**Source:**

Letters of Marsilio Ficino (1433-1499) have been available ever since he died. Ficino wrote with a lot of people all across the world and held copies of every single letter he wrote. A few years before he died he even wrote an introduction to his combined letters himself! Soon after his death the first publishing of his letters was a fact. Being such a high amount, the letters were made available in 12 parts!
Also in English many letters of Ficino are available and I discovered translations in Dutch which are actually handwritten and published by a group of philosophers from Amsterdam. This book is no longer available it seems. Anyway, the Dutch Rosicrucian society Lectorium Rosicrucianum has two books with letters of Ficino and a nice introduction, which are the two titles here.
Besides letters Ficino wrote essays and a massive amount of books. Some are available in other languages than latin, others are yet unpublished in any way. A nice thing about the letters is that they are arranged by subject so you can read Ficino’s short explanation on a wide variety of subjects, going from everyday life to highly spiritual subjects.
For some reason these little books are not available from regular booksellers, while other books by “Rozekruis Pers” are, so you will have to contact them. I don’t know other available translations in Dutch, and for English ones you can of course check Amazon.
The local library has only two books by/from Marsilio Ficino (1433-1499). One contains translations (Dutch) of a few letters of Ficino, the other translated essays. The books are handwritten by ‘a group of philosophy students from Amsterdam” and released a few decades ago and no longer available. More letters have been rereleased in two books by the Lectorium Rosicrucianum.
This little book with a strange format was released by the same Lectorium to celebrate Ficino’s 500th year of death. It contains one letter and two essays, also handwritten by “members of the Academy Marsilio Ficino Amsterdam”. I didn’t know this little book until I saw it on a “symposion” of the Lectorium a few weeks ago. Nice, because the older handwritten prints are not available for the common man.

**Recorded information:**
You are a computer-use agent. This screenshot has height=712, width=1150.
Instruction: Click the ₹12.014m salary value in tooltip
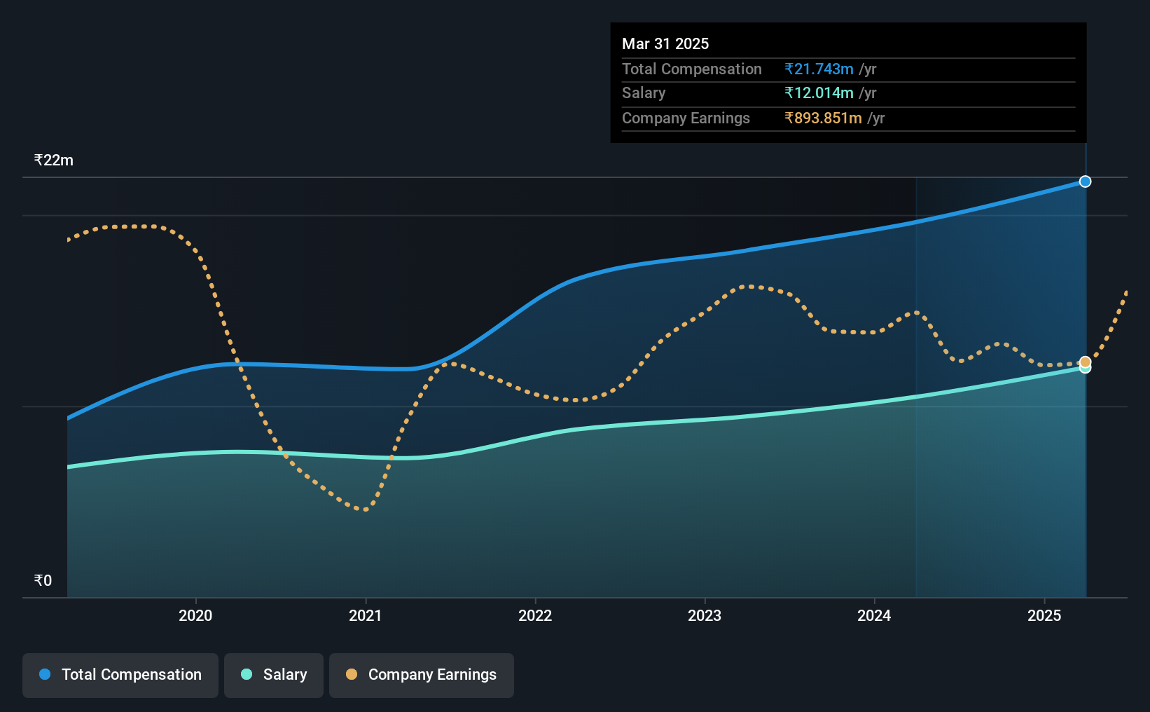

**Objective 1:**
For each statement, say yes or no according to the text on Ficino's letters, and quote the words of that text that decide it. (a) The letters were made available in 12 parts. (b) The local library holds three books by or from Ficino. (c) The little book released by the Lectorium contains two letters and one essay.
**Objective 2:**
Print the passage from the text on Ficino's letters that begins at the words "Besides letters Ficino" and ends after the words "course check Amazon.".
Use only the text on Ficino's letters for what comes next.

**Complete output 1:**
(a) Yes: "the letters were made available in 12 parts"
(b) No: "The local library has only two books by/from Marsilio Ficino (1433-1499)."
(c) No: "It contains one letter and two essays"

**Complete output 2:**
Besides letters Ficino wrote essays and a massive amount of books. Some are available in other languages than latin, others are yet unpublished in any way. A nice thing about the letters is that they are arranged by subject so you can read Ficino’s short explanation on a wide variety of subjects, going from everyday life to highly spiritual subjects.
For some reason these little books are not available from regular booksellers, while other books by “Rozekruis Pers” are, so you will have to contact them. I don’t know other available translations in Dutch, and for English ones you can of course check Amazon.